With the trap set, the researchers found that when the attractive profile expressed interest in the women, they were likely to bat their eyes back, with more than two-thirds of the women interested in meeting said hotties. Notably, the women were almost as eager to meet the homely guy when both types of men expressed interest.But once the attractive men rejected the women, they not only lost interest in ever seeing him again, but his less comely counterpart too. Even when the unattractive men were interested, less than a quarter of women were keen to meet them if the sting of the attractive men’s rejection was fresh in their minds.They were also more likely to insult the unattractive men’s romantic and physical qualities. And though it might go without saying, there was no similar effect seen when women were rejected by an ugly suitor but accepted by a cutie.

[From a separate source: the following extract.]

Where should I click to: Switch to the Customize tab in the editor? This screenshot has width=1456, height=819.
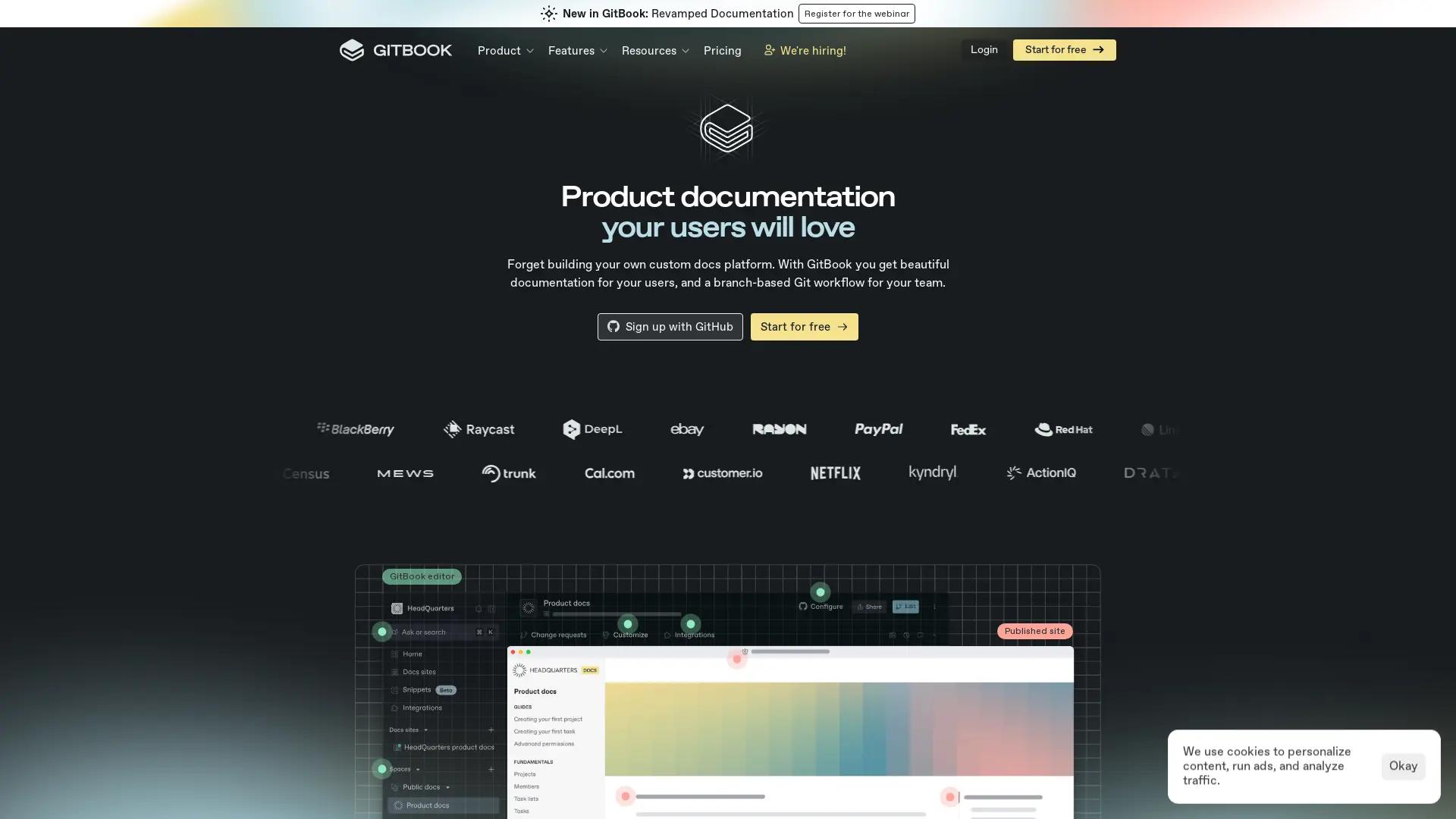coord(630,635)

The authors explain people often become antisocial in the face of personal rejection, usually as a means of cushioning the blow to their ego. If the nightclub doesn’t want to let you and your friends in, then maybe the nightclub is actually awful and you didn’t even want to go to their stupid party in the first place. But they further elaborate that some previous research has shown that social acceptance can counteract that defensiveness, by reestablishing a sense of connection. Their results indicate that the picture is more muddled than that. «[B]eing affiliated with an unattractive man would make those women feel like that’s the kind of man they ‘deserve,’ which puts their larger social goals at risk,» said lead author Dr. Greg MacDonald from the University of Toronto in a press release. It seems that being considered unworthy of an attractive partner spurns us to do anything to avoid confirming that perception. And it might even make us more eager to punch down, in hopes of being seen as too good for someone else on the lower rung of the social ladder.
The authors point out that their results might have turned out differently had they paired two attractive profiles, or by instead using an even more attractive profile. “It is possible that rejection by a highly attractive individual would not spur the same defensive reactions, given that most people should not expect to be desired by the most attractive potential partners and thus may not experience threat to their own sense of attractiveness,” they wrote.
But perhaps this study as it stands can simply remind us to treat others as we’d like to be treated by them. Even if they’re not a looker, and even if that cutie at the bar already turned us down.
Source: MacDonald G, Baratta P, Tzalazidis R. Resisting Connection Following Social Exclusion: Rejection by an Attractive Suitor Provokes Derogation of an Unattractive Suitor. Social Psychological and Personality Science. 2015.